#### What the task asks:
Among the entries that follow, count the lines with the word "Choose" and report the number by itself.

#### Study material:
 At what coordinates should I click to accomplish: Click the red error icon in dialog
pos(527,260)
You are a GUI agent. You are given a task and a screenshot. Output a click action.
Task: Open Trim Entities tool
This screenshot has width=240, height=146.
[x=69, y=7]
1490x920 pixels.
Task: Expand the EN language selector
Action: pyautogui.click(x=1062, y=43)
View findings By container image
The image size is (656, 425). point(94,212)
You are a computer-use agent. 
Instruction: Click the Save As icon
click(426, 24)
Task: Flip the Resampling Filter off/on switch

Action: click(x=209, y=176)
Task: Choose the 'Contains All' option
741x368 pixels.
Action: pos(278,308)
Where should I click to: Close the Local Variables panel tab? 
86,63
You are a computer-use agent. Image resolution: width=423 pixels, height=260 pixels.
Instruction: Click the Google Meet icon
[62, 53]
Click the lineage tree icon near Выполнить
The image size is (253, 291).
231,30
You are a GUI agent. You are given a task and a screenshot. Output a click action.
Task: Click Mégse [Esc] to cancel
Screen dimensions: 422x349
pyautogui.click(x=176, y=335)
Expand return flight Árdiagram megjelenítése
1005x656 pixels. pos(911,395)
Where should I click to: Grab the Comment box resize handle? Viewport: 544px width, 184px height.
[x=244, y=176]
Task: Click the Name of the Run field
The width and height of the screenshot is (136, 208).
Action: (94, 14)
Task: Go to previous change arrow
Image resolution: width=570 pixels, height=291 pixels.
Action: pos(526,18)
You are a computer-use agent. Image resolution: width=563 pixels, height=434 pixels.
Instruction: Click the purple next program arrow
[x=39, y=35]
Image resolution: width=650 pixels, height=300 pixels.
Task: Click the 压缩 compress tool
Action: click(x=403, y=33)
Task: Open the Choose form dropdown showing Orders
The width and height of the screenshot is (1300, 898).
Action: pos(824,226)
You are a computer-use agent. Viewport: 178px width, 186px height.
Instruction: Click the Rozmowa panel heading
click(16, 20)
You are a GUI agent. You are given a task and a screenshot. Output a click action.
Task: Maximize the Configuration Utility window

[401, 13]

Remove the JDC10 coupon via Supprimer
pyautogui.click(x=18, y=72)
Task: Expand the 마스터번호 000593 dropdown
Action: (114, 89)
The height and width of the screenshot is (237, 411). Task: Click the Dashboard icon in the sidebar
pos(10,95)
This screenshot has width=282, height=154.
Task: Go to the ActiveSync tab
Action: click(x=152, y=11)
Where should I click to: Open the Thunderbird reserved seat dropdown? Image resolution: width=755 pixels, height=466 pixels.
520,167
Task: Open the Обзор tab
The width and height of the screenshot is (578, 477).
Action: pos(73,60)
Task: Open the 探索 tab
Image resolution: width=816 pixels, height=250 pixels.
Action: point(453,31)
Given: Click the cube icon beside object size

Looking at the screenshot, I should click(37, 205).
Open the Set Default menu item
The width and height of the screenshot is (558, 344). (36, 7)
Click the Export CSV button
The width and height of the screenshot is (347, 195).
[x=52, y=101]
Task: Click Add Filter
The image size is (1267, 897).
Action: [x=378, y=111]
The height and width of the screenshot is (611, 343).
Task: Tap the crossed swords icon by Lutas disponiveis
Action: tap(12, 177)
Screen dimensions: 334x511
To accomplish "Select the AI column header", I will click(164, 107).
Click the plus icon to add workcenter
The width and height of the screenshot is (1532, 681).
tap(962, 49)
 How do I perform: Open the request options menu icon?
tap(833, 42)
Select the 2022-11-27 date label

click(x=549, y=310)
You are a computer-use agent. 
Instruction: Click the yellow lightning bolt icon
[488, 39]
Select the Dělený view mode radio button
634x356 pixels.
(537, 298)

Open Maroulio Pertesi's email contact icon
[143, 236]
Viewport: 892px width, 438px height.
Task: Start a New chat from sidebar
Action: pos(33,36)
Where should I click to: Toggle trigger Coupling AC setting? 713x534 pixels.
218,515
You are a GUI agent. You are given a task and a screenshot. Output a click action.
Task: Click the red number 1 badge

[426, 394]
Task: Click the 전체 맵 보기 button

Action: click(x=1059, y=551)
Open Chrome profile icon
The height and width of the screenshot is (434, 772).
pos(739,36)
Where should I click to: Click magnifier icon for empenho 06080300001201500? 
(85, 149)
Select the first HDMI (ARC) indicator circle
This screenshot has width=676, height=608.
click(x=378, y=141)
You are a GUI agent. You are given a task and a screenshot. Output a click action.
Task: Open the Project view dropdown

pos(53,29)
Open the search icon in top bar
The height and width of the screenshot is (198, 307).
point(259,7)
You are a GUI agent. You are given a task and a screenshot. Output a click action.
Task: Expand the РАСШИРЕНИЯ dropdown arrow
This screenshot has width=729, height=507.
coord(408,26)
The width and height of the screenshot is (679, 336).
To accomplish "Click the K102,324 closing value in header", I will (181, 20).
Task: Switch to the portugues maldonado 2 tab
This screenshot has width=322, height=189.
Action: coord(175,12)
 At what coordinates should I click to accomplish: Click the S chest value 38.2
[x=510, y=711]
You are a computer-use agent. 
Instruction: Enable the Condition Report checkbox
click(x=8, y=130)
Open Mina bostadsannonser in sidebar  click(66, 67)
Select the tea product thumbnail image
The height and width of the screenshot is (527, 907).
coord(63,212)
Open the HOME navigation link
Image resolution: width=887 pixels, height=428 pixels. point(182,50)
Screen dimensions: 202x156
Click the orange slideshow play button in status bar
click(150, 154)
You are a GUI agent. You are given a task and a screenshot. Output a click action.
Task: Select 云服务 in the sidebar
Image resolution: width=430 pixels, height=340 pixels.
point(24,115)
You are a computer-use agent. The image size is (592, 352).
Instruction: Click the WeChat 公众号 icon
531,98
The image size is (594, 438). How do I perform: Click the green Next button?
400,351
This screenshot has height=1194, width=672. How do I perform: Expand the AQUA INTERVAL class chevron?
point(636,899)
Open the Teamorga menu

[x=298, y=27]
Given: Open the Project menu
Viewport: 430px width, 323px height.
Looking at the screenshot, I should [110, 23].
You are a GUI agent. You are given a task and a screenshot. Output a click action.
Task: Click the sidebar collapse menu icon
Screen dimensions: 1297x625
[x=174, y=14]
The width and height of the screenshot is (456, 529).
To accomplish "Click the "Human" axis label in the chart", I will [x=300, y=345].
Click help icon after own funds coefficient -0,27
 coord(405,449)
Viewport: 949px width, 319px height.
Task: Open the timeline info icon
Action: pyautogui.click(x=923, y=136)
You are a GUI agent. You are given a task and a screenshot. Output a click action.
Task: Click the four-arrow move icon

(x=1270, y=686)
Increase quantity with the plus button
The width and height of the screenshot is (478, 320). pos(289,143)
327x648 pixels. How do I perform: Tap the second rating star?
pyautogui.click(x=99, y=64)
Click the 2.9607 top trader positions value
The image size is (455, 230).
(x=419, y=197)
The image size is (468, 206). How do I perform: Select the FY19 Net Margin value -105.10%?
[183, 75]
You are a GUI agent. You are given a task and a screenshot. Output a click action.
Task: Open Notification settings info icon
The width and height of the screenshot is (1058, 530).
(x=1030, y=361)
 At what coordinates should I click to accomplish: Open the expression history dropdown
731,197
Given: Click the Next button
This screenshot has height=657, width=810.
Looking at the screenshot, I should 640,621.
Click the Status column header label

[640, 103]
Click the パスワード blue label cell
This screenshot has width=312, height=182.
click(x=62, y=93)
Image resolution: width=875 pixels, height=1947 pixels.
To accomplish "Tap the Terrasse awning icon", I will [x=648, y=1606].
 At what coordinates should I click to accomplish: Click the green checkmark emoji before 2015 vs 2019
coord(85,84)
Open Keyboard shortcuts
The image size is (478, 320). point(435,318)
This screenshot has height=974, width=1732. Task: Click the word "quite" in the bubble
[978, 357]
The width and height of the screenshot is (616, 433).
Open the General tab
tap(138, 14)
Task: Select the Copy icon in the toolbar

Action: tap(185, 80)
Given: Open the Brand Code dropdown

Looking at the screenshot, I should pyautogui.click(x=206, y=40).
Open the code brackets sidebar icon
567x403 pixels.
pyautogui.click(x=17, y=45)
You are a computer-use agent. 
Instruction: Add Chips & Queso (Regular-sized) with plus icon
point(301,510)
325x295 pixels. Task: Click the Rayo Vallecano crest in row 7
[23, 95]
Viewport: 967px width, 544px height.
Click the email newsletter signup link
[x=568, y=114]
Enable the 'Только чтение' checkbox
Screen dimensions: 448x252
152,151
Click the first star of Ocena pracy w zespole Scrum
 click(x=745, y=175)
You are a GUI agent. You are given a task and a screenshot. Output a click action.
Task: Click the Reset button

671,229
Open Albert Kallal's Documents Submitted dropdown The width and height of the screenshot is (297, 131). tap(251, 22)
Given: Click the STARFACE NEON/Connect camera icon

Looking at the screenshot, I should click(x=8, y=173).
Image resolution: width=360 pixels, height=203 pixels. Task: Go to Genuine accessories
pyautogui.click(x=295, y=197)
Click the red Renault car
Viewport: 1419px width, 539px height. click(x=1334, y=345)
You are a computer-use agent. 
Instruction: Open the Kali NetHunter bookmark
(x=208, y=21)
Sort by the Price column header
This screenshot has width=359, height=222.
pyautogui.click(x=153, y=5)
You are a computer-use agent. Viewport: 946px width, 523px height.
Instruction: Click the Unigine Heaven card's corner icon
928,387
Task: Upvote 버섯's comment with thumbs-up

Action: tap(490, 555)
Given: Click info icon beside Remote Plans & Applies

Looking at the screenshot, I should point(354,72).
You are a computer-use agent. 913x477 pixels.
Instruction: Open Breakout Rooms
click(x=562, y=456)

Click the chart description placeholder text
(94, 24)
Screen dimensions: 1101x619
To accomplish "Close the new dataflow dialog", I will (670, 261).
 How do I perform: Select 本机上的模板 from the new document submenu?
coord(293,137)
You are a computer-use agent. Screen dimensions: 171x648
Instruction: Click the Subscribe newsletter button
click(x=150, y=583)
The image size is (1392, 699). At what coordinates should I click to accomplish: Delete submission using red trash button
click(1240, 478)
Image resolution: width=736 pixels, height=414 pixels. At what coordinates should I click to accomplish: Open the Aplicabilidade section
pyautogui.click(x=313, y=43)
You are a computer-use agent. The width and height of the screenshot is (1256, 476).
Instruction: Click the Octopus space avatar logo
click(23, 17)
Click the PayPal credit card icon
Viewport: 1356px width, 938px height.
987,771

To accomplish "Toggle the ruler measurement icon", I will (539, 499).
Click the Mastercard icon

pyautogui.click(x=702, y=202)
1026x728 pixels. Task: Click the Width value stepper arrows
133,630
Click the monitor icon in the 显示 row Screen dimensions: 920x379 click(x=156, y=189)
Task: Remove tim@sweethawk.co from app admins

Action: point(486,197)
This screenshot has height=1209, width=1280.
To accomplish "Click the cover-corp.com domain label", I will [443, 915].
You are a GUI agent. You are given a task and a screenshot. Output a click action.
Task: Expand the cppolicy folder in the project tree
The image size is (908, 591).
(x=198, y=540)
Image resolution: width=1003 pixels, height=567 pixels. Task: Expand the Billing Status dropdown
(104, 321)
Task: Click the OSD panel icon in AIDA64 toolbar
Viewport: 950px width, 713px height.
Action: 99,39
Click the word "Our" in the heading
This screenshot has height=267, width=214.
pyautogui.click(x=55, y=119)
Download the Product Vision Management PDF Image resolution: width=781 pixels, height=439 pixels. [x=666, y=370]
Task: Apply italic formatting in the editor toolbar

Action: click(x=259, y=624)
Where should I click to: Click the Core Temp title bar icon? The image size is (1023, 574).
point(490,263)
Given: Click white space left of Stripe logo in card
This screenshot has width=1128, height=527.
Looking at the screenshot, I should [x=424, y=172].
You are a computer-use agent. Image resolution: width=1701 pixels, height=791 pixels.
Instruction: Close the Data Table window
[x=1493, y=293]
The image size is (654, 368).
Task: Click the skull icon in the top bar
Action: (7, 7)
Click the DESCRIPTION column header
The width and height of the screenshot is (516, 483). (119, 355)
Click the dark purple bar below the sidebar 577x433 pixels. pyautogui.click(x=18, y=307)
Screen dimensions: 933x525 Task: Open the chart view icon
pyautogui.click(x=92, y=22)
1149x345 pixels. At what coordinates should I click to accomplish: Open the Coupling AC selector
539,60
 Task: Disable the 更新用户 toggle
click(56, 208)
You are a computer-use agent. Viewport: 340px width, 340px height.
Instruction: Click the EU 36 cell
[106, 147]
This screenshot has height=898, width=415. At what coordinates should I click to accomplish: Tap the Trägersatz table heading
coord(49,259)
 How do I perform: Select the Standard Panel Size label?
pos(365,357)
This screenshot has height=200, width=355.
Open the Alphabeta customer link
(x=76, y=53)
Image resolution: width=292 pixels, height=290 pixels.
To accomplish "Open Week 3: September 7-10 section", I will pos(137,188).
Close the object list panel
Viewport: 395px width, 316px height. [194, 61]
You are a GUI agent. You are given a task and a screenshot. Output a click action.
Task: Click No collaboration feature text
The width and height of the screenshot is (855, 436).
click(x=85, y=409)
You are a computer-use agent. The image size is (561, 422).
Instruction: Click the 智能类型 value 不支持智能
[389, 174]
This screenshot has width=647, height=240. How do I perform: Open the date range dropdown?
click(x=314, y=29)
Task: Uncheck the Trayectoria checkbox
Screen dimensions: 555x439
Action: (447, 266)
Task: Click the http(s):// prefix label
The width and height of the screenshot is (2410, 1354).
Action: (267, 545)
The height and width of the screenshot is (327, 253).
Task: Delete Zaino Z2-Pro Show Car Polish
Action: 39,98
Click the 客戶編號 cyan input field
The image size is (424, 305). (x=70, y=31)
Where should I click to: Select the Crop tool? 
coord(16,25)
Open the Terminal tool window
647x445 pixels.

#### Exercise solution:
2